Horror stories play on our anxieties and delusions. Horror stories can lead us to confront them, explore them and grow past them. They can also lead us into further anxiety and delusion. I think it depends on the person and how they go about engaging the stories in the first place.
For example...
We have a lot of conflict about death. On the one hand, we all grieve when we lost someone we've loved. On the other hand, we also often benefit when our loved ones die -- not just from their estates, but the death of a loved one raises our social status, frees us from compromise and demand. Moreover, deaths around us make us feel victorious, like survivors. We acknowledge our grief but we're afraid to acknowledge our relief and our triumph that death happened to someone else and not ourselves.

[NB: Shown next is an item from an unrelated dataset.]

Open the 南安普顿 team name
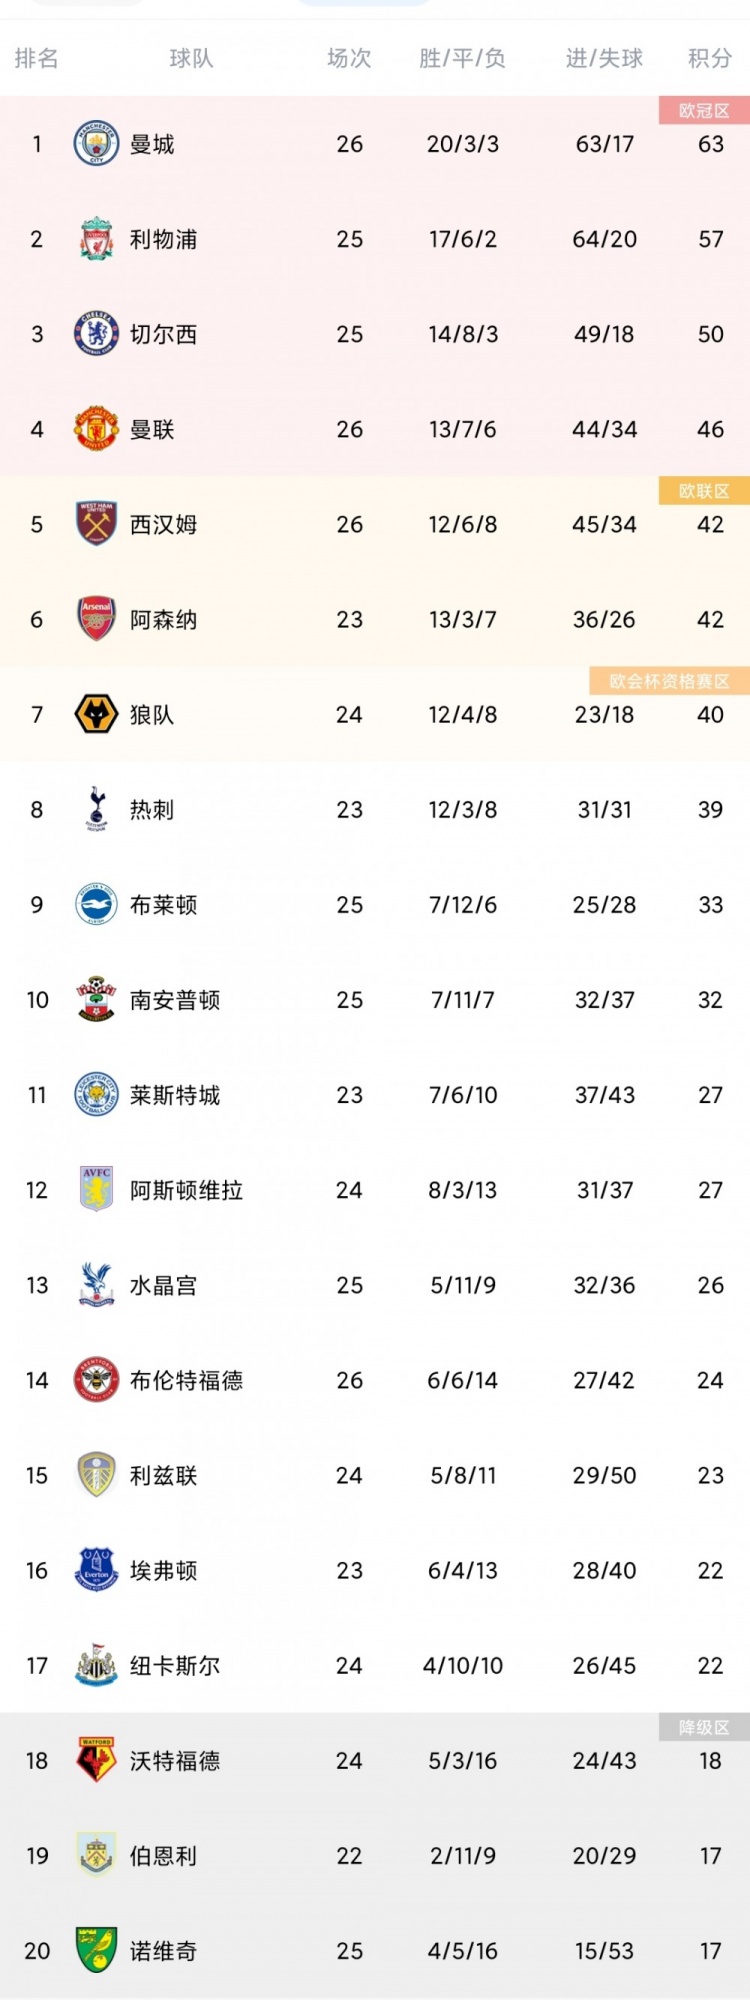The height and width of the screenshot is (2000, 750). [175, 1000]
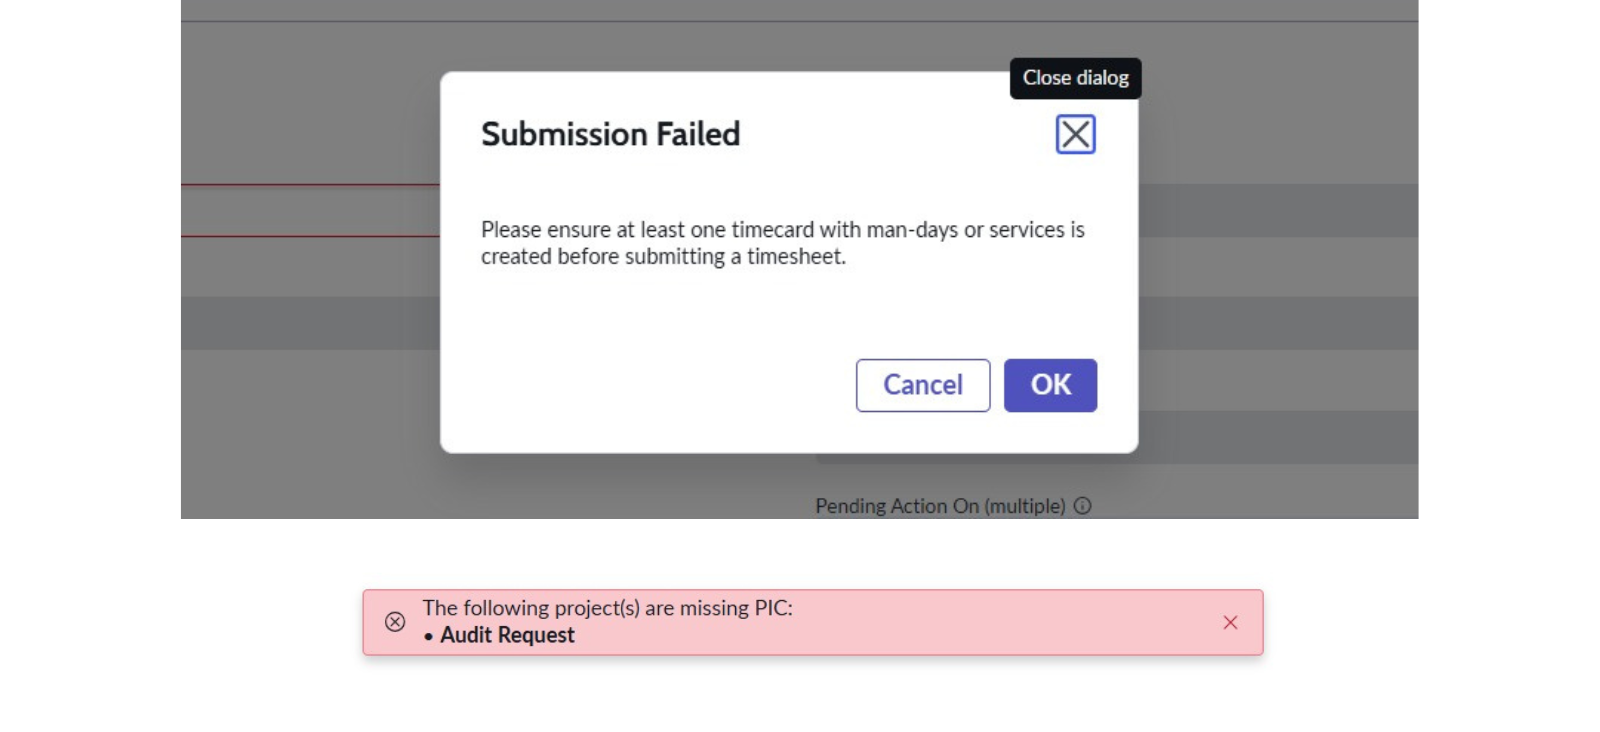Click info icon beside Pending Action On

click(x=1082, y=506)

Every culture fears that the dead will somehow come back to haunt us -- to torment us with their renewed demands, to claim back whatever of theirs we've appropriated, to remind us of our mortality, to turn our survivor's triumph to ash. What is that fear but our anxiety at our own mortality, our survivor's guilt, our shame at our secret triumphs and disloyalty to the dead?
A ghost story can lead us to confront those things, make sense of them, accept them. It can terrify us with our own hidden anxieties then lead us to sanity. Or it can present us with a salutory lesson that we should not confront those things. That even facing them courts the very disasters we fear.
What's the difference? Some of it's is in the story-crafting itself, I think. Some of it too is in the honesty and courage of the audience.
So why a horror format? Why not fantasy instead, say? Horror tries to explore worst-case scenarios around our anxieties and delusions. In horror, crises occur whenever we touch bottom and realise that it doesn't get worse than this. Catharsis occurs when we realise that that was survivable; it wasn't so bad after all. At that point we may exit with insights and new-found strengths of mind and character. Or we might simply exit with all those fears and delusions back in their bottle, secretly relieved that it happened to someone else, and not to ourselves.